孤山录(一)
两岁那年,家里着了一场火。
我对火没啥记忆,只记得那一夜的天是红的,地是红的,连水也是红的。我只记得眼前的景象本来已经模糊,然后突然开始跳跃、后拉,远远的飞到了我看不到的地方。
所以我曾经对着邻居说,是大火飞走了,我才活了下来。刘叔听到很生气:他妈的是老子拼老命把你抱出来的好嘛!
那场火过去也就过去了,但是我爹娘也再也没出现在我的生活里。导致我对于自己的家族血亲,一无所知。刘叔那个老顽固,死也不提这些,问的烦了,就说要与我同归于尽。
到底是不是刘叔救得我,我也没处考证去。
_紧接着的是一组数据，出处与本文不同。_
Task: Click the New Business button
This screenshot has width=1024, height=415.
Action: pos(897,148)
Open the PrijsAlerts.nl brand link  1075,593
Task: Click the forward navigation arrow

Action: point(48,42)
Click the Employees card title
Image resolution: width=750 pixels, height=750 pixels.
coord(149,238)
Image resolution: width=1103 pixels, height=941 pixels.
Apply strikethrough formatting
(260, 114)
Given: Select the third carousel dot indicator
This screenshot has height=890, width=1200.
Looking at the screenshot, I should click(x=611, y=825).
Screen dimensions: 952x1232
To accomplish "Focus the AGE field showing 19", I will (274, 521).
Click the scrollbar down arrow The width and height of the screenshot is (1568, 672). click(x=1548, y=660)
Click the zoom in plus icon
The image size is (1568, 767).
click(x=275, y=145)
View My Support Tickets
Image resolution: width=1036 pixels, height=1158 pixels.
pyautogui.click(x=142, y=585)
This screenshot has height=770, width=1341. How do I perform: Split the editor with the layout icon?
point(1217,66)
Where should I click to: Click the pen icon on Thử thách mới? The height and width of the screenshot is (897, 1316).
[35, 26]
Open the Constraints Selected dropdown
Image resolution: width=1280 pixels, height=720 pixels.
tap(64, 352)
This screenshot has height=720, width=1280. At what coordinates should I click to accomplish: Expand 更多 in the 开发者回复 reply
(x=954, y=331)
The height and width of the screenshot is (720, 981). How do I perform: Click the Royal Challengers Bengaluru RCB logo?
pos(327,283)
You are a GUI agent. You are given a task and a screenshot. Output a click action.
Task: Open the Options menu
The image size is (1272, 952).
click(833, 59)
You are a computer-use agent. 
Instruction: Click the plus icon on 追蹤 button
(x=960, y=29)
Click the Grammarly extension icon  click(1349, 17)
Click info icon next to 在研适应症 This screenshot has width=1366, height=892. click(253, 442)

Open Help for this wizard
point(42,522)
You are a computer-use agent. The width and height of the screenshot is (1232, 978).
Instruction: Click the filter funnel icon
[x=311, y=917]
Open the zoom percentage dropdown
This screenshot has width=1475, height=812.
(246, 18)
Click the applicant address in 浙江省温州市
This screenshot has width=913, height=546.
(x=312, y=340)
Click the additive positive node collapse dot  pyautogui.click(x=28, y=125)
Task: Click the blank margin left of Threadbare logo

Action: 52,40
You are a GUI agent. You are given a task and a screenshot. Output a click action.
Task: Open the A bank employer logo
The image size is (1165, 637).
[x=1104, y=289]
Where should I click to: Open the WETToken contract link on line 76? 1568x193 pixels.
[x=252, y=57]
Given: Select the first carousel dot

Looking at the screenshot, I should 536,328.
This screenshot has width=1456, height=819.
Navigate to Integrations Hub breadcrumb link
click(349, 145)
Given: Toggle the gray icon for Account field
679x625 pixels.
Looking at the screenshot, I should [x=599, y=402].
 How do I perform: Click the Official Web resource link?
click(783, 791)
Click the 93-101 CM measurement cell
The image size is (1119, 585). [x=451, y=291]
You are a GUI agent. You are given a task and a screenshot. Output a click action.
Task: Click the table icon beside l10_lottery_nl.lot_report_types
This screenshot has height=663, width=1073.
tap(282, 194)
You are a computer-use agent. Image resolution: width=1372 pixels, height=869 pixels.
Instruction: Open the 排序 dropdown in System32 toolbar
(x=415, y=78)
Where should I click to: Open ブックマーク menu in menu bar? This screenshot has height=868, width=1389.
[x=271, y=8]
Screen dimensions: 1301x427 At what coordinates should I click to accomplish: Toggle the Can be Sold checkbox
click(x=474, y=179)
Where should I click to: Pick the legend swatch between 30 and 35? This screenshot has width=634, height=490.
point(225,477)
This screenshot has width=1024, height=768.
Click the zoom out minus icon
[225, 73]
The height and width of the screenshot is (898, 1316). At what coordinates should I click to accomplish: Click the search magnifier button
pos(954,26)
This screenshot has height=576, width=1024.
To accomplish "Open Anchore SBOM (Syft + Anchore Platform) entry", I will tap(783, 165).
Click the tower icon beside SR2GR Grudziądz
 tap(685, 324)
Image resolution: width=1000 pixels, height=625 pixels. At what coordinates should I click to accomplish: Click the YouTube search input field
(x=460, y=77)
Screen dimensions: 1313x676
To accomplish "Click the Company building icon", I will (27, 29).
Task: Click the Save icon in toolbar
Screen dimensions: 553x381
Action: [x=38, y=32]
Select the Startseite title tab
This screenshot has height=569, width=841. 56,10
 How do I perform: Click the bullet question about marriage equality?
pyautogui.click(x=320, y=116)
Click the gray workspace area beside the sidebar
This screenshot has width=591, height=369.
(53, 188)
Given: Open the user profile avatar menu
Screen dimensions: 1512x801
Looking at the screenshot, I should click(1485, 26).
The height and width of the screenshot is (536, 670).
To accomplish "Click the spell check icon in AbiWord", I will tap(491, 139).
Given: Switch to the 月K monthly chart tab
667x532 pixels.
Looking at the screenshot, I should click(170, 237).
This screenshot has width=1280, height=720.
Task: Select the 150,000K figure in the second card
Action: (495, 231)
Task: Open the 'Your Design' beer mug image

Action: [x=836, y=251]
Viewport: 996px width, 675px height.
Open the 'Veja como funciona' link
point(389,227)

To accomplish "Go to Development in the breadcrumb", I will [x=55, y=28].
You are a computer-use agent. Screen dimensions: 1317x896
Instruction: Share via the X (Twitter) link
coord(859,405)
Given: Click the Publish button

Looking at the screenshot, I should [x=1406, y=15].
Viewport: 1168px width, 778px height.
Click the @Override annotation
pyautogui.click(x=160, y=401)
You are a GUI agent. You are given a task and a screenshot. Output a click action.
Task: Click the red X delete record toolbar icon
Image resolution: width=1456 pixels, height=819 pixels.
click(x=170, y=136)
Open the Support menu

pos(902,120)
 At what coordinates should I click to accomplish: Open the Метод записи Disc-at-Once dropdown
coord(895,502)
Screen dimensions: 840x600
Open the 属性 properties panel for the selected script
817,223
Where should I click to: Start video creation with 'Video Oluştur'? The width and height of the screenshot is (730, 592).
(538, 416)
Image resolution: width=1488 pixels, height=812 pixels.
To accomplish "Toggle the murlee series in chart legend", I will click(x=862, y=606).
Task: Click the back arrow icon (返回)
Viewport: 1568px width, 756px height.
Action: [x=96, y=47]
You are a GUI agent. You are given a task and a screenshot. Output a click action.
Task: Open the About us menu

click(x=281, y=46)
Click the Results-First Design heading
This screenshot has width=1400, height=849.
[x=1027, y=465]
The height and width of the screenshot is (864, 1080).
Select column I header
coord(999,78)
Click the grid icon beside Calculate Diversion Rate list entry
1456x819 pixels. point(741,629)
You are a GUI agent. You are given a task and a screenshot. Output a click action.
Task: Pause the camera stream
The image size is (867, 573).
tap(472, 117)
只知道大火之后的几年,我的记忆里只有一个疯老道。
二
老道是我师父,我的童年是从他的冒着酒味的嗝里度过的。
小娃娃,他眯着眼,将扣完脚的手放在鼻子底下闻着,老道我无牵无挂,自在逍遥,现在老刘把你交给了我,好日子没了,你怎么赔偿我啊?
你把我卖了吧,我看着眼前粪球似的老道嚎啕大哭,我还能过上人过得日子。
老道那天朝拿着锄头棍棒赶来的村民和带着镣的官差磕了一天的头,解释自己不是个人贩子。
老道不老,带我那年,他才三十,但是他胡子发灰,一脑袋白毛,天天脏的虱子都下不去脚,谁也看不出他的年纪来,便人人叫他老道。
我也跟着村民喊他老道,他在那里吹胡子瞪眼睛,你个小羔子,喊你师父诨号,谁喊你也不能喊,叫师父!
我一脸委屈,人家师父都可好了,名字也响亮,我师父又丑又臭,我觉得丢人。
丢人?你是不是又跟那个小沙弥聊天来着,你眼馋他那个破秃头师父?他醉眼朦胧地大声嚷嚷,我告诉你,你知道你师父名号叫什么?当年我和我师兄闯下万儿来,道上人人叫你师伯大罗金仙,叫你师父我太乙金仙!往后谁再问你,你就说你是太乙的弟子!
后来,村里人都叫我哪吒。
三
我们观在村头,村子在山脚,小沙弥和他师父住在山腰。
小沙弥和我经常在镇上碰见。
你又给师父买酒啊?他问我。
我点点头,你又给你师父买金疮药啊?
他摇头,不是的,这次不是金疮药了。师父不让我给他剃头了,说是再剃血就不够流了,让我到镇上找孙郎中要脱发灵。
那你师父自己到镇上来找李伯伯剃不行吗?
小沙弥摇头,不行啊,师父说,他一辈子不会见你师父的。要是你师父一直在山脚住着,他就一辈子不下山。
我一脸好奇地问,你师父欠我师父钱啊?
小沙弥神秘兮兮地低声道,告诉你哦,天底下啊,如果有俩个男人闹矛盾,那一定是因为一个女人!
我边懵懵地点头,边赞叹小沙弥佛法高深。小沙弥露出了得意洋洋的笑。
小沙弥的师父是他的偶像。
那时候争论谁的师父好,小沙弥大声喊,你师父又脏又臭,名字又难听,大家都叫他疯老道,一点也没有我师父的名字响亮!
我被他说的很难过,而且不但我师父比不上,天下估计也很难再找到比他师父名字还响亮的大和尚了。